Desembarcamos todos haciendo gala de una solemnidad cautelosa. Mi madre y Arabella estaban pálidas como un lienzo debido a las náuseas que les había provocado tan prolongada travesía. Mi padre se alisó los pliegues de su abrigo, e inspeccionó los rostros de los lugareños que no cesaban de retratarnos con la boca abierta. De uno de los grupos más próximos al muelle se destacó un hombre con muchos inviernos a las espaldas, cuyo paso tambaleante sugería la impresión de que cojeaba de ambas piernas. Era de porte emaciado, con el rostro lleno de arrugas y una larga cabellera amarillenta como la paja usada en las caballerizas.
-Usted es sir Michael Braun -le dijo a mi padre con una casi imperceptible nota de servilismo-. Yo soy Silas Beresford, el mayordomo de Dawning House, recordará usted. He mandado traer un carro para disponer el traslado de ustedes y sus efectos personales al... castillo -vaciló al remarcar esta última palabra.
-Muy amable de su parte, Beresford -agradeció mi padre.

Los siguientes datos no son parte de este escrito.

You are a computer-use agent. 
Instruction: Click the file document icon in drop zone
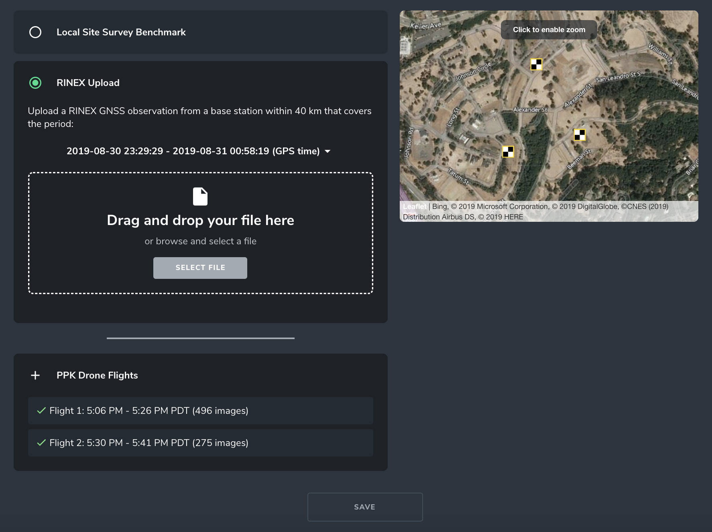[200, 196]
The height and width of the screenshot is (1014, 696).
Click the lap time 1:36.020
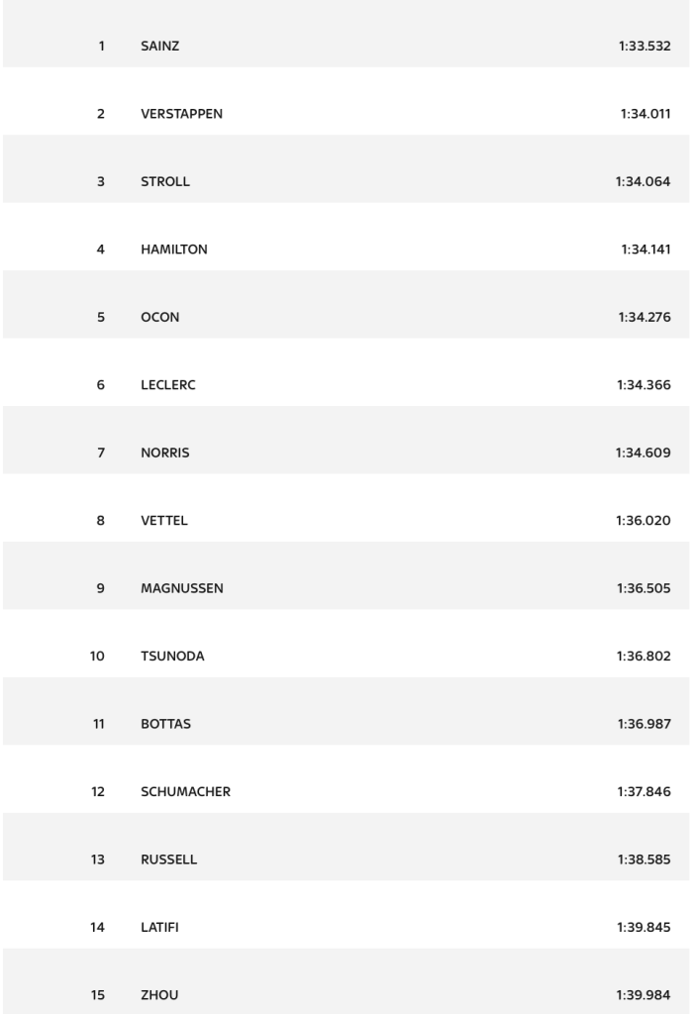tap(643, 521)
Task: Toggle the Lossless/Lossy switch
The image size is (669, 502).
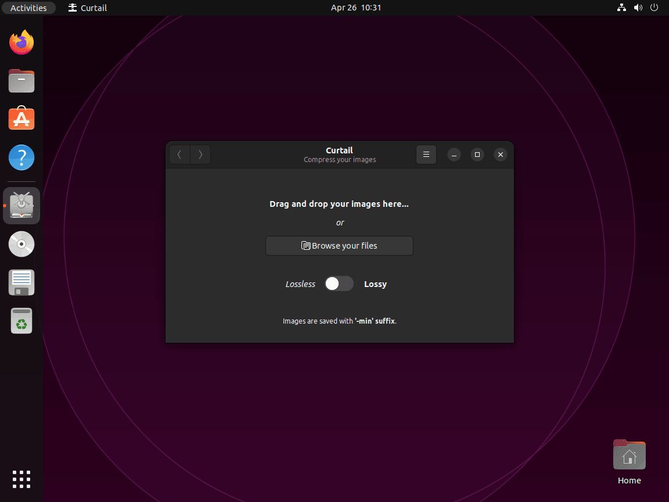Action: (339, 284)
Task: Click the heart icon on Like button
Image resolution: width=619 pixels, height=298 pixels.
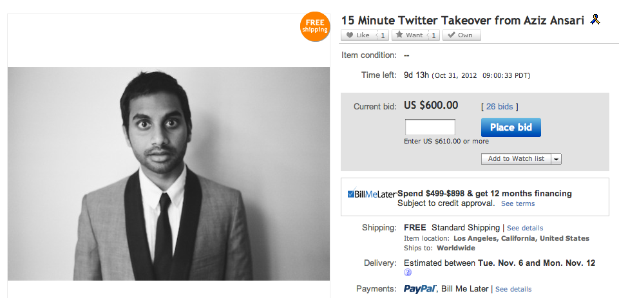Action: (x=349, y=35)
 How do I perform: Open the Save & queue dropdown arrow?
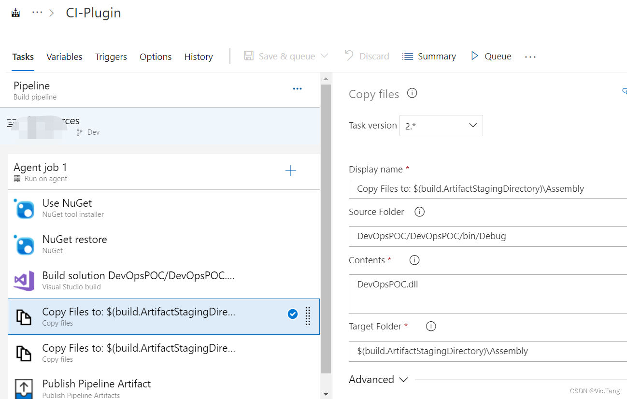325,56
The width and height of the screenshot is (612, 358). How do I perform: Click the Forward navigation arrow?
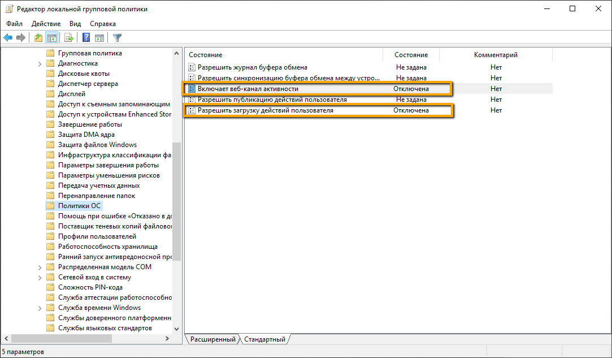point(21,37)
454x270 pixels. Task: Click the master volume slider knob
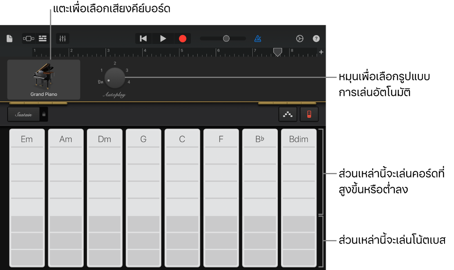coord(226,39)
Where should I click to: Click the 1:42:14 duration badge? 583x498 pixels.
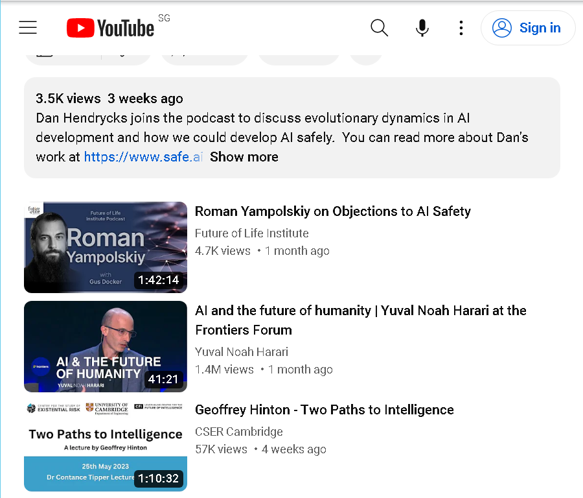pyautogui.click(x=159, y=280)
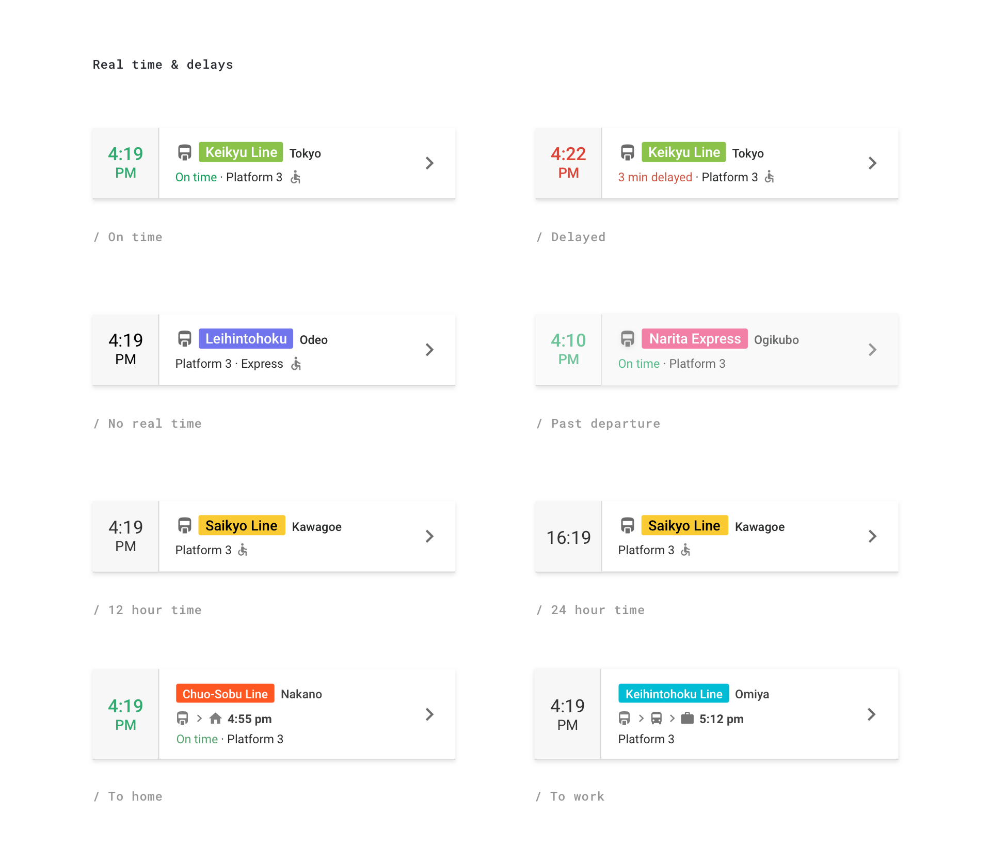Click wheelchair icon next to Platform 3 · Express
The image size is (991, 860).
click(x=296, y=363)
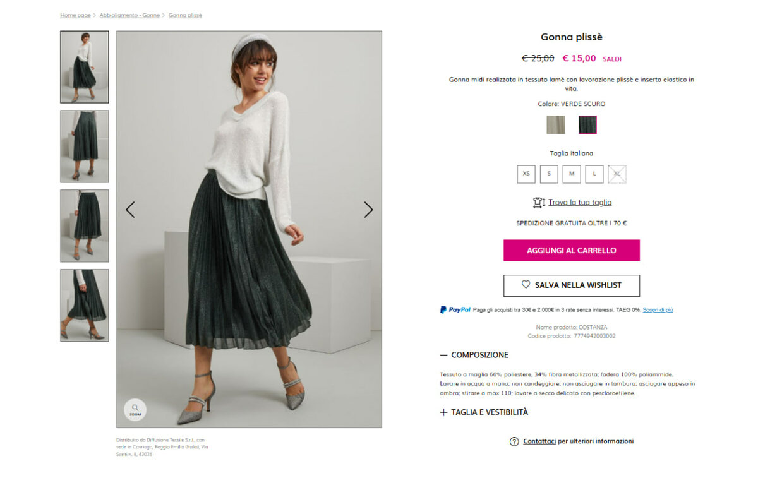Select the beige color swatch

(556, 125)
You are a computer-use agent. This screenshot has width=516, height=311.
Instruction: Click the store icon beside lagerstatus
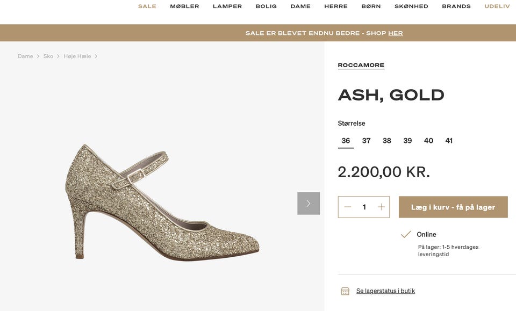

-¿Viene con ustedes milady..., perdón, quiero decir Lady Harriet? -indagó el mayordomo, mirándonos con ojos rebosantes de emoción.
-¡Mister Beresford! -exclamó mi madre al borde del llanto-. ¡Cuántos años hace que no nos vemos!
-¿Cómo se encuentra, milady? ¿A qué se debe su aspecto alicaído?
Un silencio tajante dejó suspenso en el aire el interrogante planteado por el buen doméstico. Ninguno de nosotros quería sacar a relucir nada que tuviera que ver con la pesadumbre que oprimía a mi madre, aun cuando la cortesía impusiera una respuesta. Así pareció entenderlo Beresford finalmente. Pese a ir muy mal ataviado con una librea medio devorada por las polillas, lo ceremonioso de sus movimientos hacía honor a su cargo, y, por ende, sus modales estaban investidos de una delicadeza y exquisitez admirables. Una vez que hubo colocado nuestro cuantioso equipaje sobre la caja del endeble carro, nos pidió que nos acomodásemos como buenamente pudiésemos. Así lo hicimos. Mi madre, por ser de condición valetudinaria, se sentó en el pescante al lado de Beresford. Los demás íbamos retrepados encima de la carga, la cual pugnaba por liberarse de la sujeción a que la sometían los listones de los costados del carro.
Abandonamos la aldea como pudiera haberlo hecho una comitiva fúnebre. Las nieblas contribuían a anticipar la hora del atardecer. Hacía tal frío que enseguida se nos quedaron los miembros agarrotados, viéndonos en la precisión de masajearlos para restituir el riego sanguíneo. Íbamos por un sendero que quería seguir el contorno de la cresta de los acantilados, si bien manteniéndose a una distancia prudencial de los temibles despeñaderos cortados a pico. Se diría que el mar mugía muy cerca de nuestros oídos, y en el entrevero de la niebla se podían columbrar los distantes farallones de las islas Scilly. El carro avanzaba a trompicones. Mi madre se resentía de cada roca o desigualdad del camino, y se las veía y deseaba para reprimir los quejidos de dolor que acudían a sus labios.
No llevaríamos veinte minutos de marcha cuando a menos de un cuarto de milla avistamos los perfiles de una añosa mansión situada al borde de un abrupto promontorio. Al contemplarla de cerca la impresión que me sugirió, era la de tratarse de un castillo reconvertido por los imperativos de alguna tendencia modernista. Los adarves se habían mudado en soleadas galerías acristaladas, los torreones se habían cerrado con compactos techos cónicos, delatando estos añadidos la intención de evitar que el frío invernal invadiera las estancias interiores. La imagen que presentaba el conjunto no era con todo nada hospitalaria. Aves de mal agüero anidaban en las grietas de los muros, y los momentos que no consagraban a la rapiña los invertían en planear en derredor de los sombríos torreones y en arrojar lúgubres graznidos al compás de los clamores del viento del Norte.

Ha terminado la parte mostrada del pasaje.